▶ _EXERCISE OBJECTIVE_: In the listing below, find the line containing "299x216 pixels. At" and the line containing "You are a computer-use agent. The", then copy exactly everything from the first through the second, except the pictures.

-------------------------

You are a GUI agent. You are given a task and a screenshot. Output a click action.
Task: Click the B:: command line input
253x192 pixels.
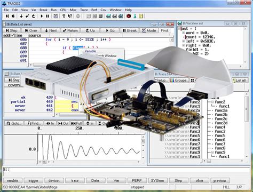127,170
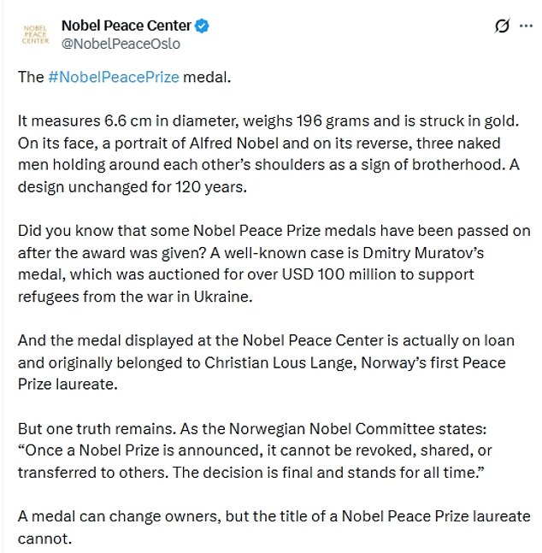
Task: Open the Nobel Peace Center display name
Action: click(x=124, y=26)
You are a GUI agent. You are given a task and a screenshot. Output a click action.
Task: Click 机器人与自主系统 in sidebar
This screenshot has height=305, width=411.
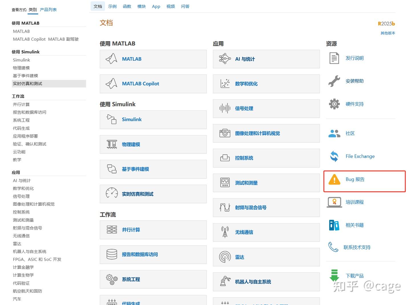pyautogui.click(x=30, y=252)
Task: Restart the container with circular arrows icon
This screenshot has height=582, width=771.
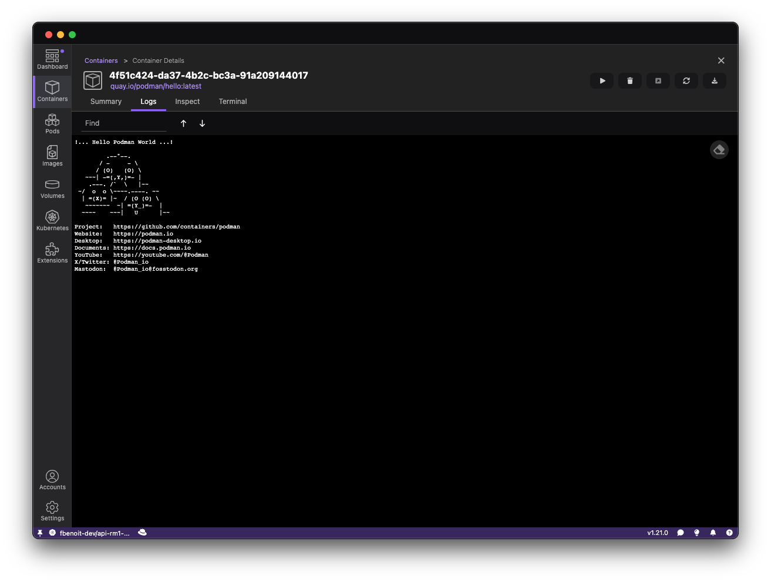Action: tap(686, 81)
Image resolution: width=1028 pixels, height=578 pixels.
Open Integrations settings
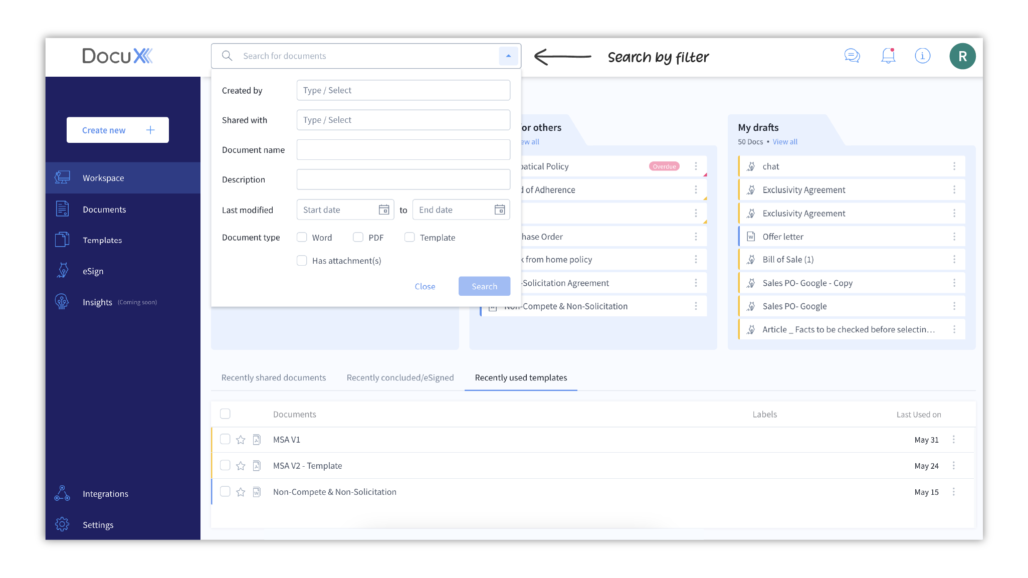point(106,493)
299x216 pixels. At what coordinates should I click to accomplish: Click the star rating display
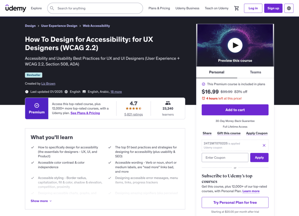point(133,108)
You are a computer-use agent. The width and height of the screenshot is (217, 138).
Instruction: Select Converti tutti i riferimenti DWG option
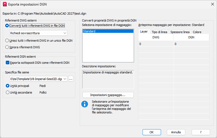[x=7, y=26]
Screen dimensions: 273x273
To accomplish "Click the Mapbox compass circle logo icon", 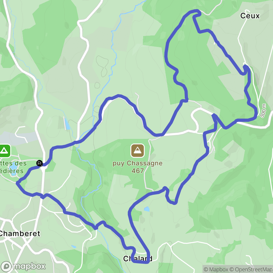I will pyautogui.click(x=6, y=266).
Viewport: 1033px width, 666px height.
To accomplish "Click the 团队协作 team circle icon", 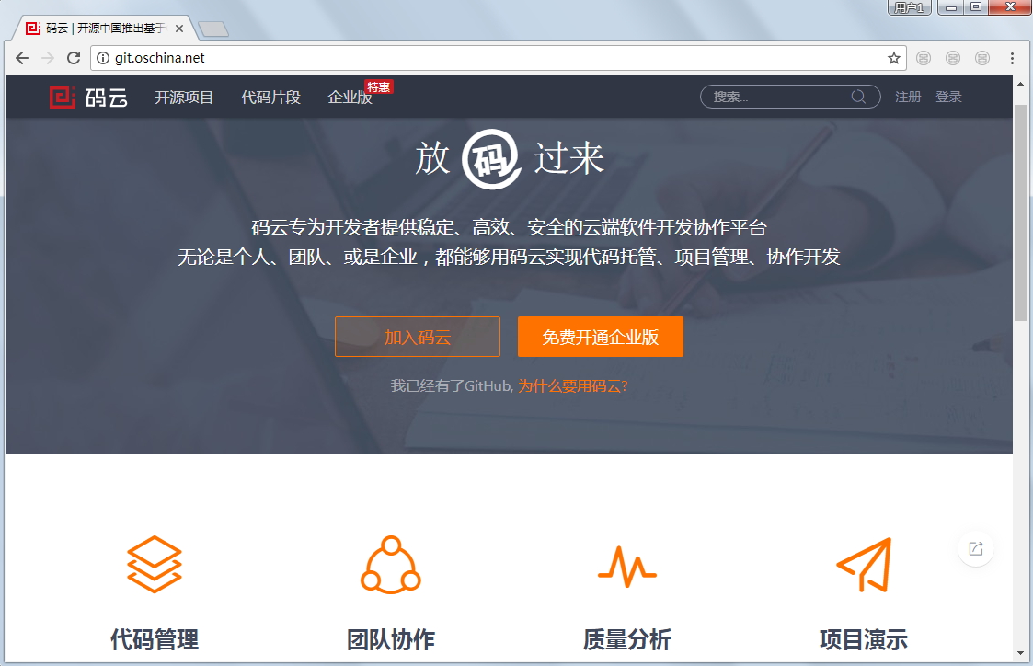I will (x=390, y=564).
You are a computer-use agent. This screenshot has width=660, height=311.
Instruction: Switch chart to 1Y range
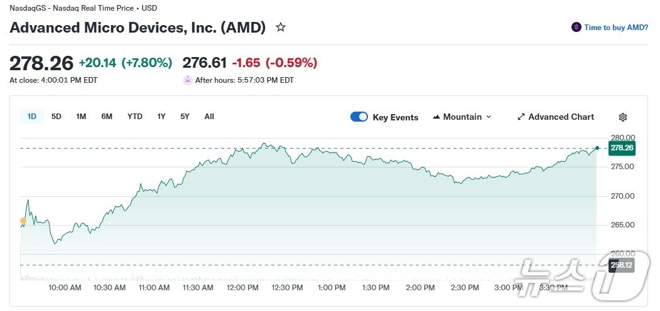(161, 117)
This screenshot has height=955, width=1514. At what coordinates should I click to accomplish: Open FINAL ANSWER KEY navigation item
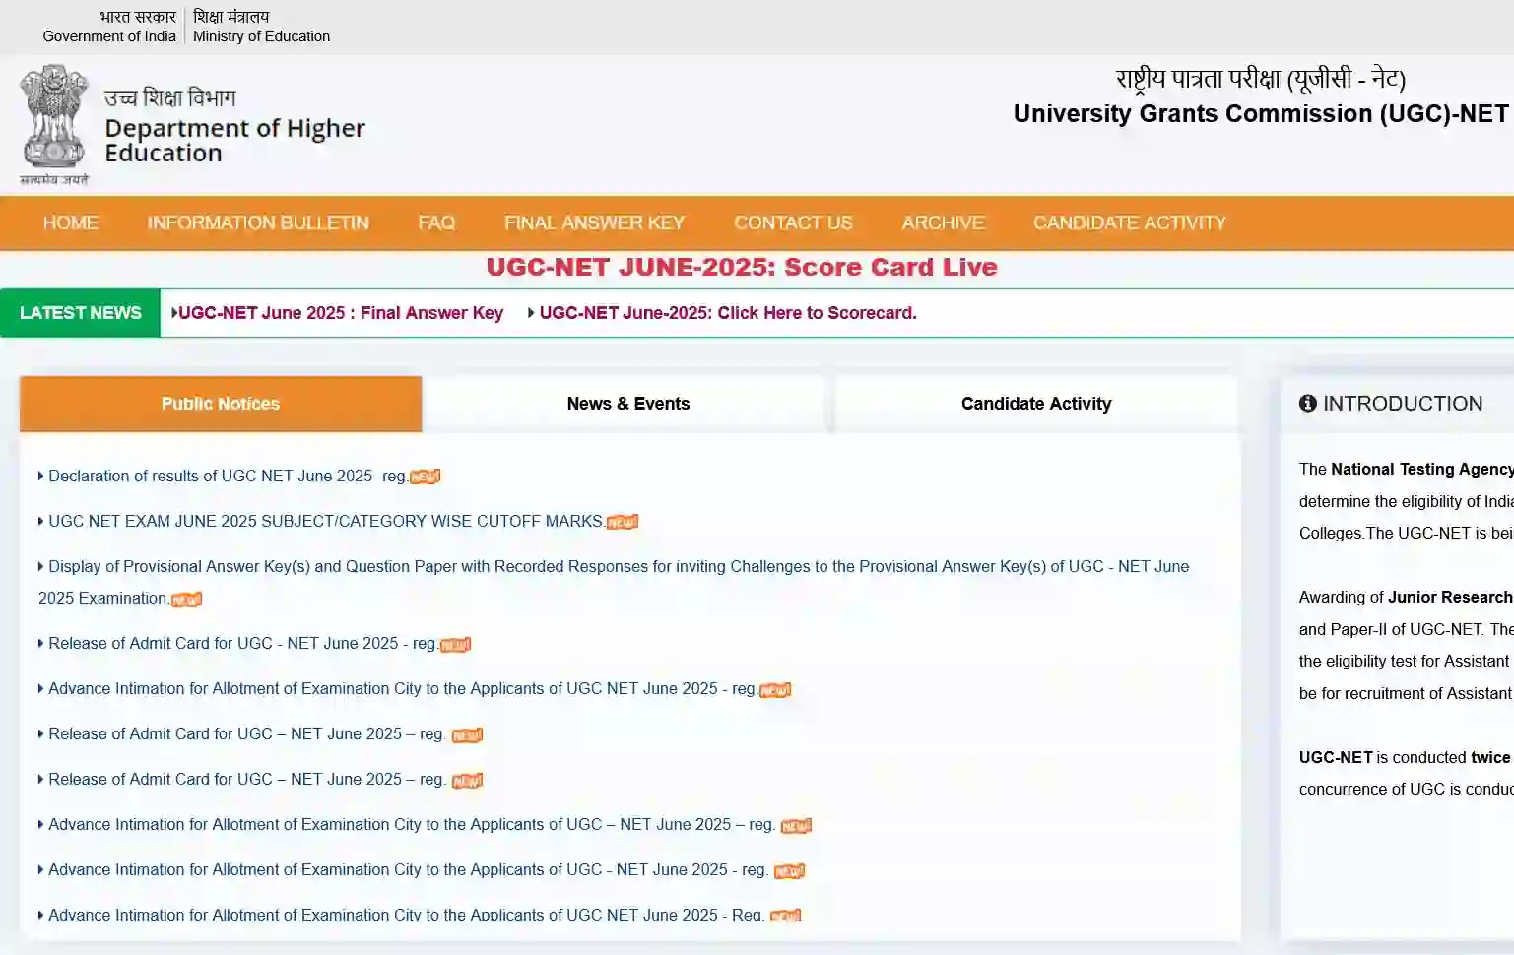594,223
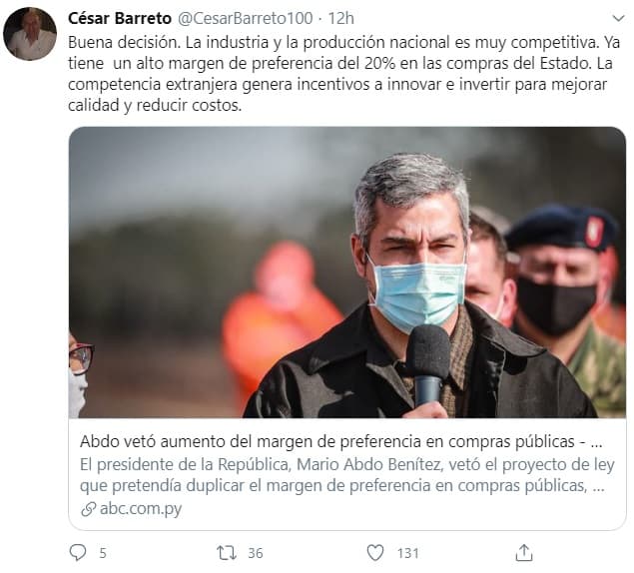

-------------------------

▶ _RESPONSE AREA_:
299x216 pixels. At what coordinates should I click to accomplish: Click the star rating display
point(133,108)
You are a computer-use agent. The width and height of the screenshot is (217, 138).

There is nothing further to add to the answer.